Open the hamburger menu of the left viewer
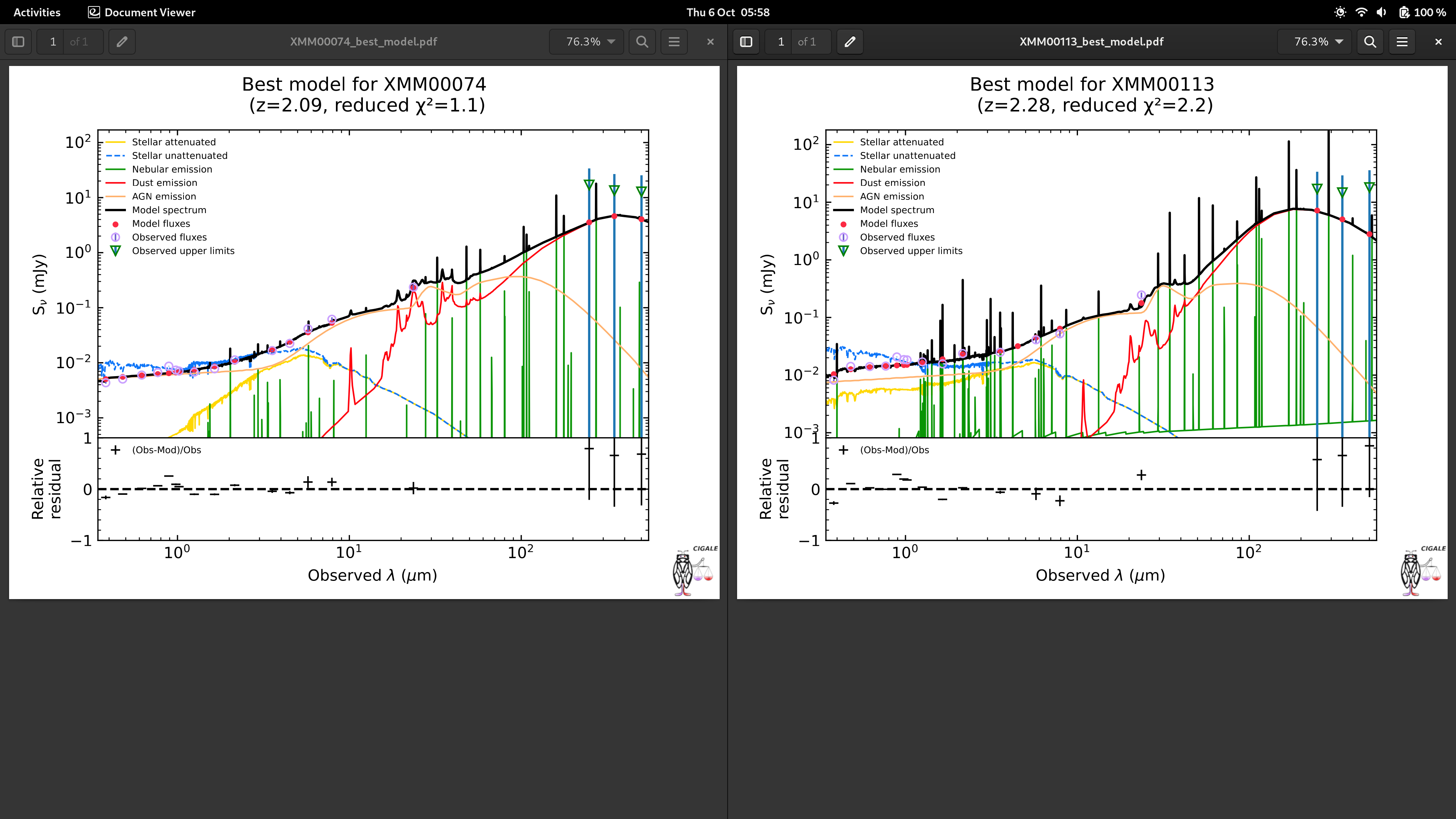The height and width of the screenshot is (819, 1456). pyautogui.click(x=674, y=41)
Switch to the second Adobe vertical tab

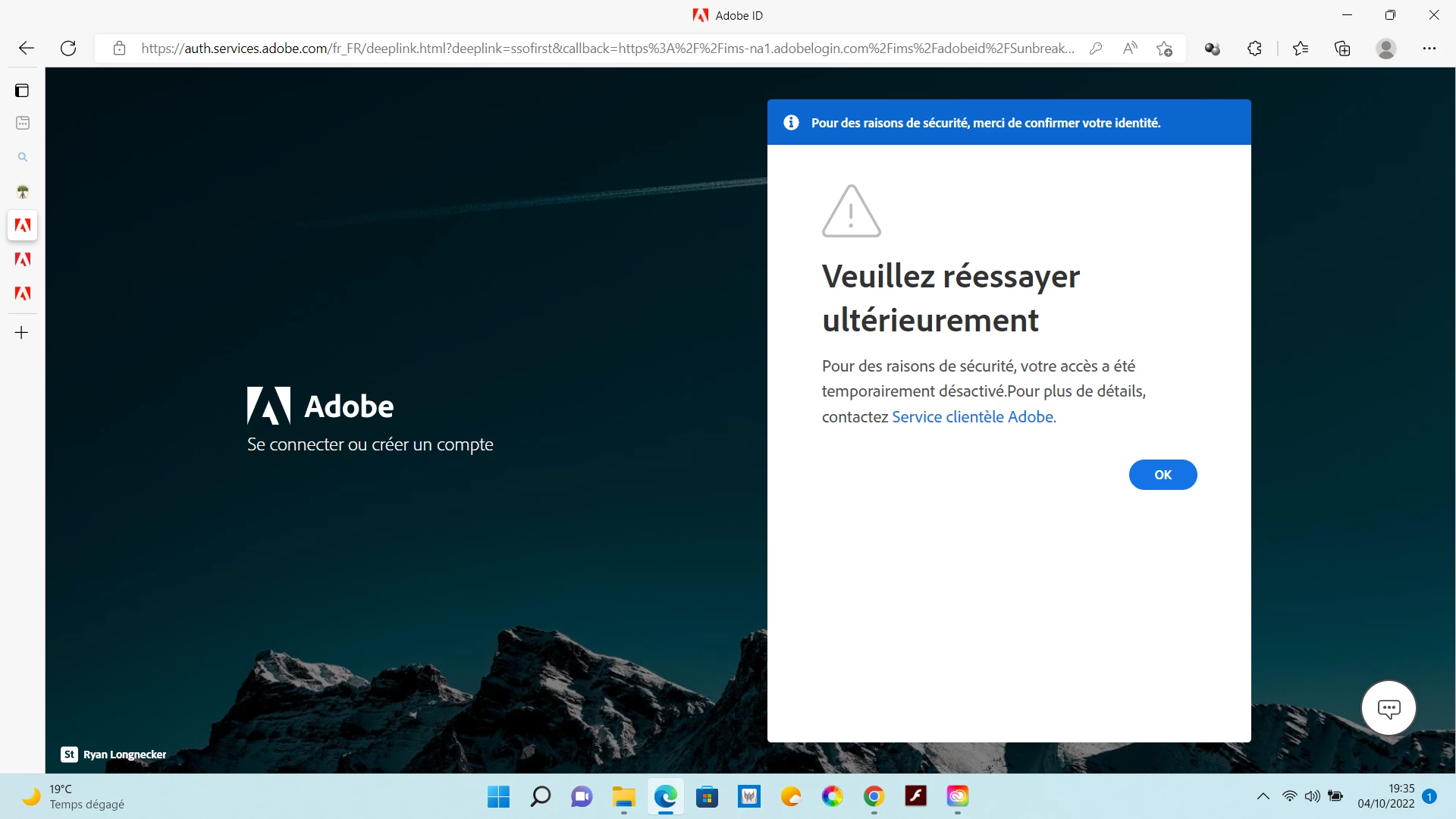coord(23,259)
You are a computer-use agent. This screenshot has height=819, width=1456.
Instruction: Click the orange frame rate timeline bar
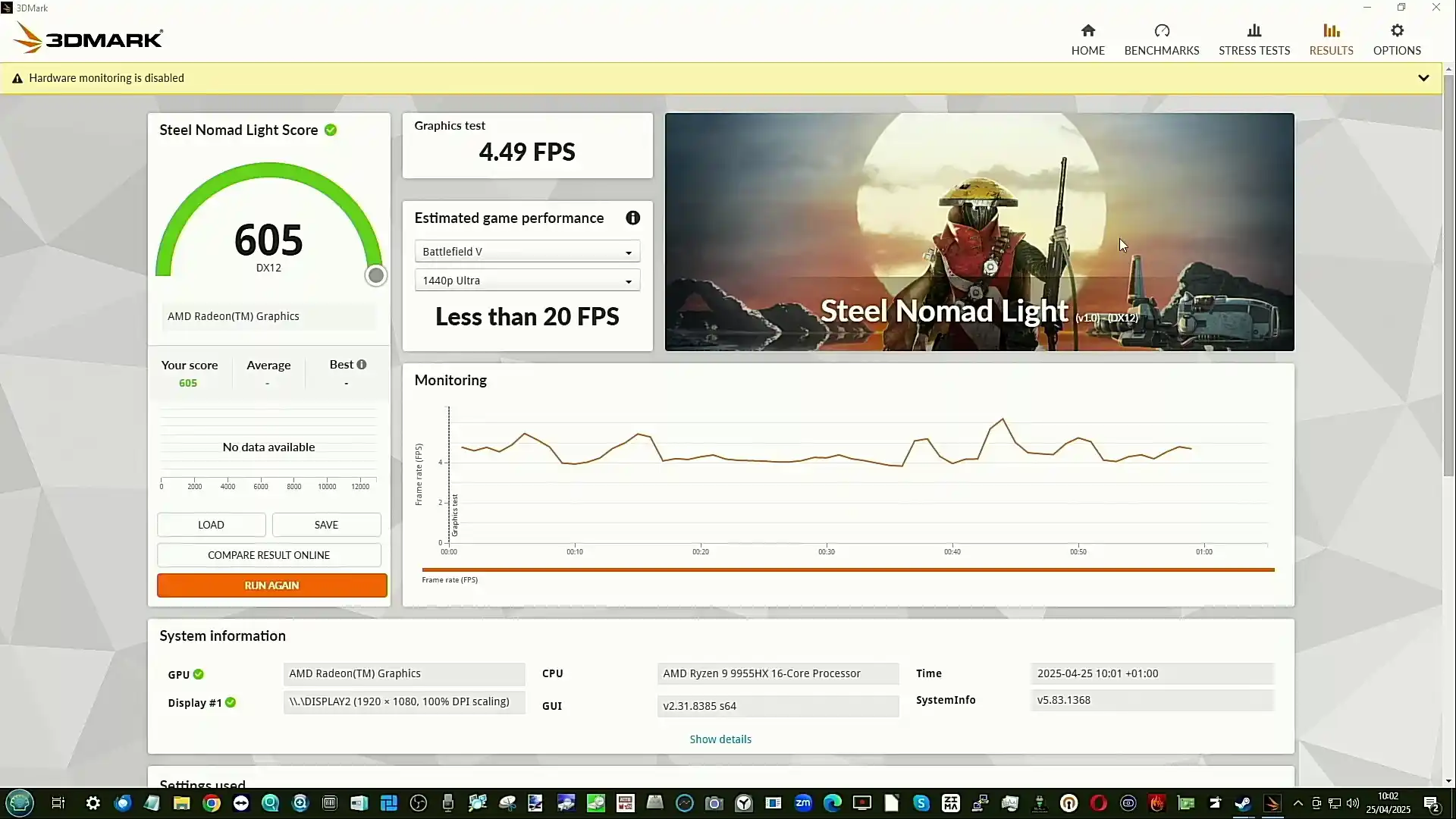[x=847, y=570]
_____
■ **What the task asks**
Your answer must be the entries repeated exactly, with no pictures.

■ **Response area**
Open the hamburger menu of the left viewer
The height and width of the screenshot is (819, 1456). pyautogui.click(x=674, y=41)
Switch to the second Adobe vertical tab

coord(23,259)
You are a computer-use agent. This screenshot has height=819, width=1456.
Instruction: Click the orange frame rate timeline bar
[x=847, y=570]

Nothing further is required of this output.